En réaction aux questions de pollution générées par l’irrigation, évoquées par plusieurs intervenants, Daniel Nahon, Docteur en Géologie appliquée au Génie civil et Docteur ès-sciences de l'Université d'Aix-Marseille, spécialiste des sols de grande renommée, a apporté la nuance suivante en expliquant que "le cycle de l'eau ne change pas, ce qui change c'est son statut. Il y a, en effet, de moins en moins d'eau douce et de plus en plus d'eau salée ou polluée, ce qui risque d'être problématique pour l'irrigation. Actuellement, l'irrigation c'est 10 fois le flux du Nil et cela est amené à être multiplié par 5 dans le futur ». 

Pour une irrigation intelligente en Afrique

Ceci est l’intitulé de l’édition 2018 du rapport annuel du Malabo Montpellier Panel, présenté et commenté lors de cette réunion par le Directeur général du Policy Center for The New South. Outre le rappel des expériences menées par nombre de pays du continent africain, il abordera l’Agenda d’action prôné par Malabo Montpellier Panel, en détaillant les mesures à la charge des gouvernements, du secteur privé ainsi que celles dites jointes, incombant aux deux intervenants. 
Concernant les recommandations, la toute première stipule que l’irrigation nécessite d’être élevée au rang de grande priorité.

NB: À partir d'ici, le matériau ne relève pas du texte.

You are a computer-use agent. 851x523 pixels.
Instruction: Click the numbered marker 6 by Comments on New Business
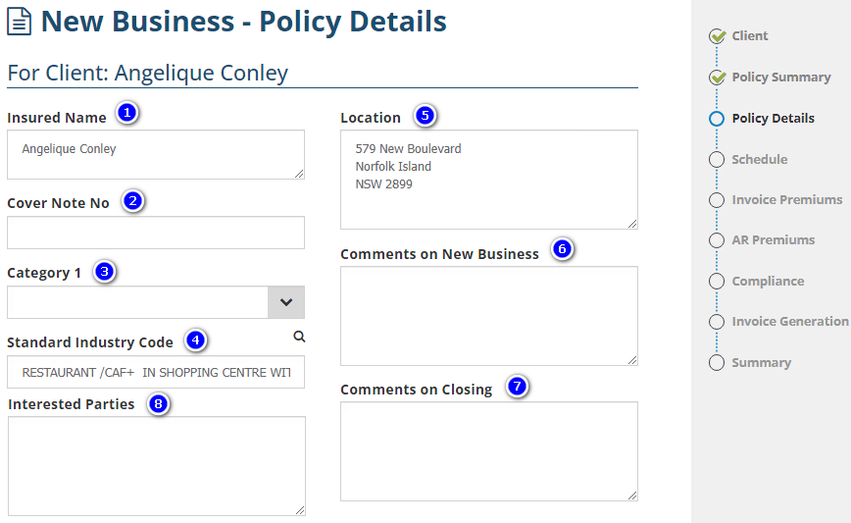(x=561, y=249)
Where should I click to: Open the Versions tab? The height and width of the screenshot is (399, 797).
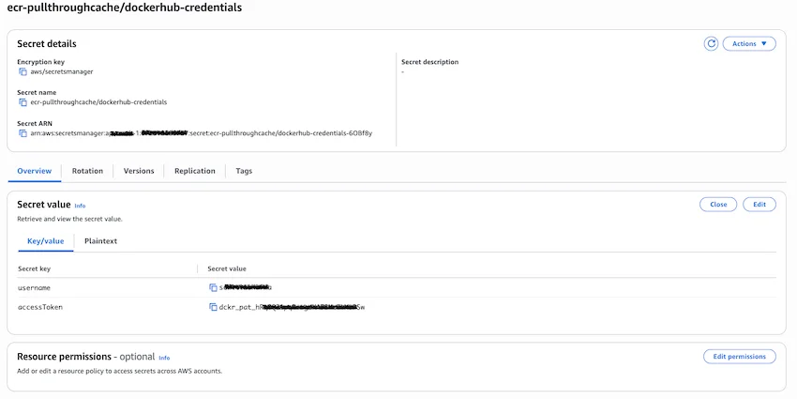click(139, 171)
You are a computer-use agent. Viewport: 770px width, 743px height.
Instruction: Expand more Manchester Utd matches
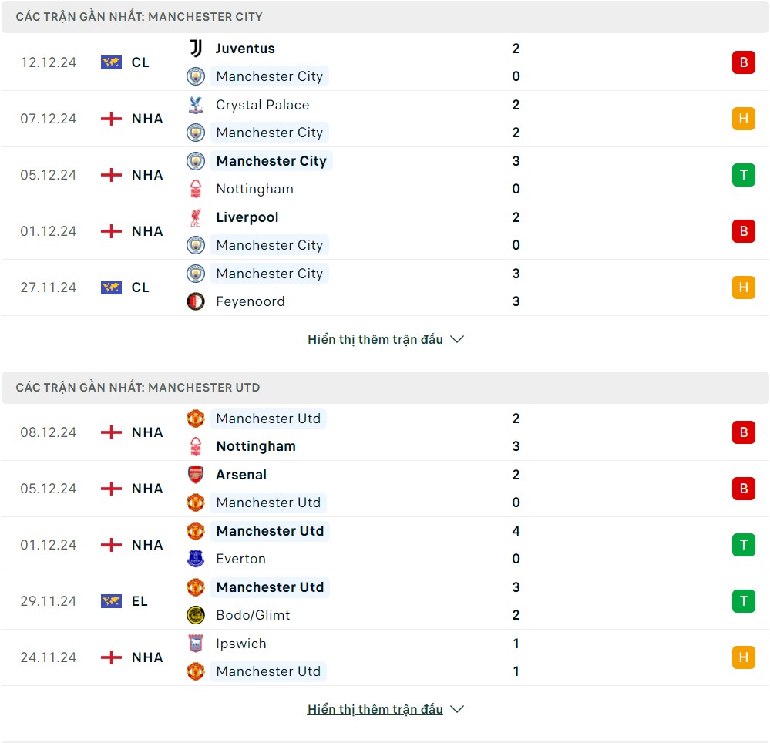tap(375, 709)
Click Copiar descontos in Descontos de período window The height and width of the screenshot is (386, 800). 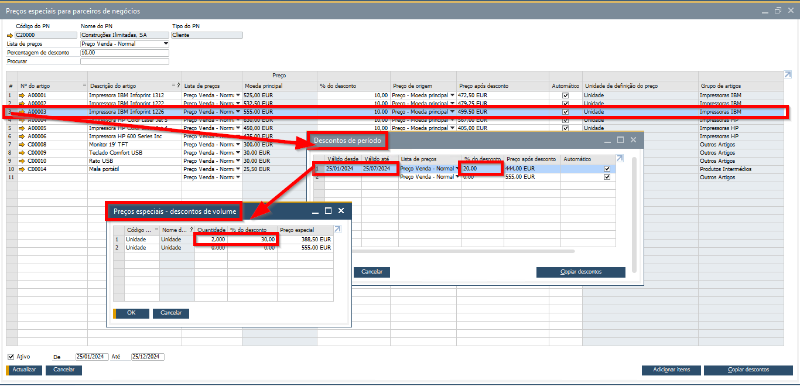580,272
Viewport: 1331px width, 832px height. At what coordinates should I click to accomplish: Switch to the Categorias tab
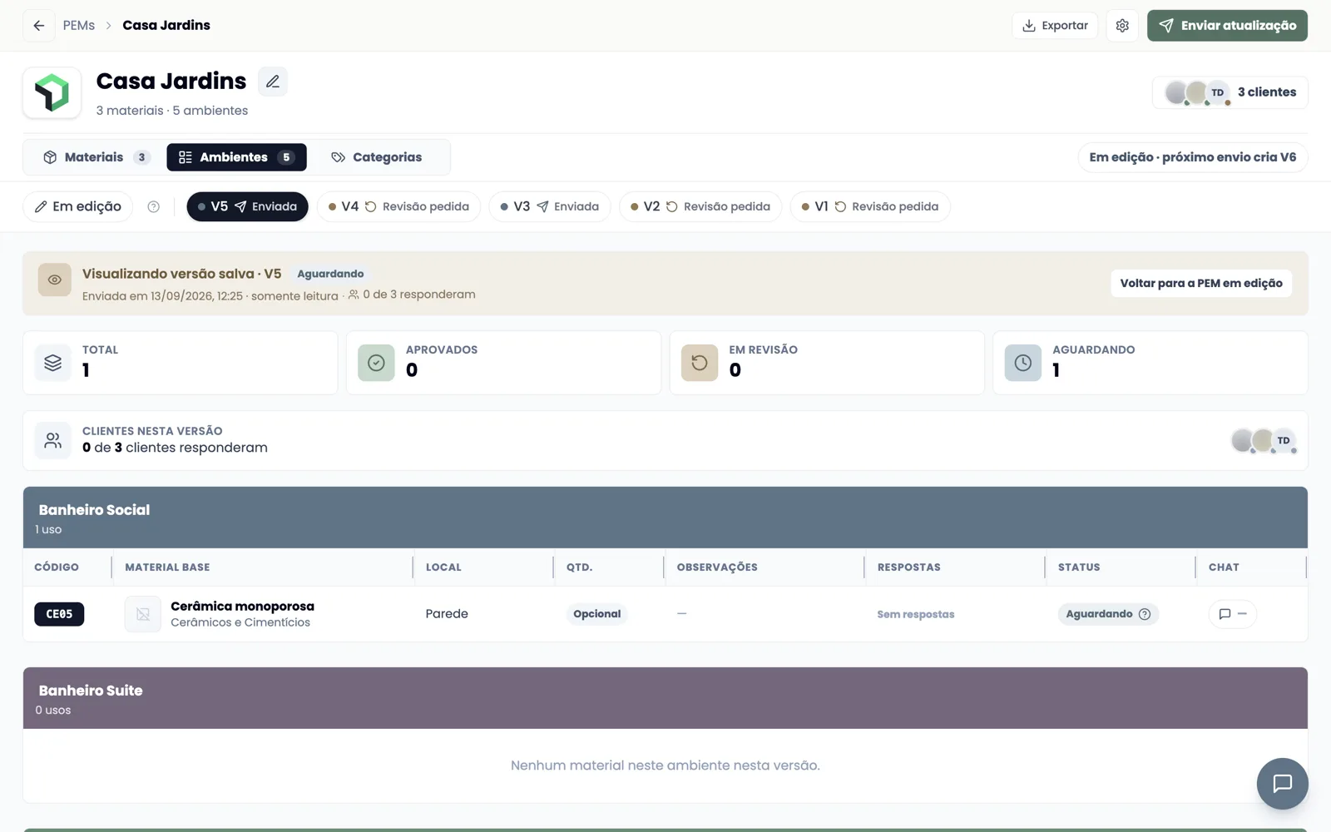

Mais le plus clair des recommandations, au nombre de neuf (9), consistent en des mesures incitatives et d’encouragement destinées à rendre la technique d’irrigation accessible aux agriculteurs, notamment les petits.  
C’est ce qui autorise Dr. El Aynaoui, également membre du Malabo Montpellier Panel, à affirmer que l’ensemble des recommandations du rapport intéressent le volet incitatif, donnant les exemples de la réglementation et de la diffusion des technologies. A l’appui de son affirmation, il citera, entre autres cas, ceux du Maroc et de l’Ethiopie, où le volet de la règlementation constitue un défi. Au-delà de l’aspect de l’infrastructure physique, si vous ne disposez pas d’un cadre législatif approprié, les agriculteurs pourraient se rabattre sur le stock des eaux souterraines et recourir au pompage indéfiniment, ce qui peut aboutir à une situation de surexploitation et détérioration de la ressource. 

À propos : 
De Malabo Montpellier Panel
Malabo Montpellier Panel réunit des experts de premier plan en agriculture, écologie, nutrition et en sécurité alimentaire pour orienter les choix politiques des gouvernements africains visant à accélérer les progrès en matière de sécurité alimentaire et d'amélioration de la nutrition. Le Panel identifie les domaines de progrès sur le continent et évalue les facteurs qui ont permis à des pays de mener des expériences réussies. Il identifie, par ailleurs, les innovations institutionnelles les plus importantes et les interventions en matière de politique ainsi que les programmes pouvant être reproduits par d’autres pays.
… de Malabo Montpellier Forum 
Le Malabo Montpellier Forum est une plateforme pour promouvoir l'innovation politique en utilisant les preuves fournies par le Panel en vue de faciliter le dialogue et les échanges entre les décideurs de haut niveau au sujet de l'agriculture, de la nutrition et de la sécurité alimentaire en Afrique.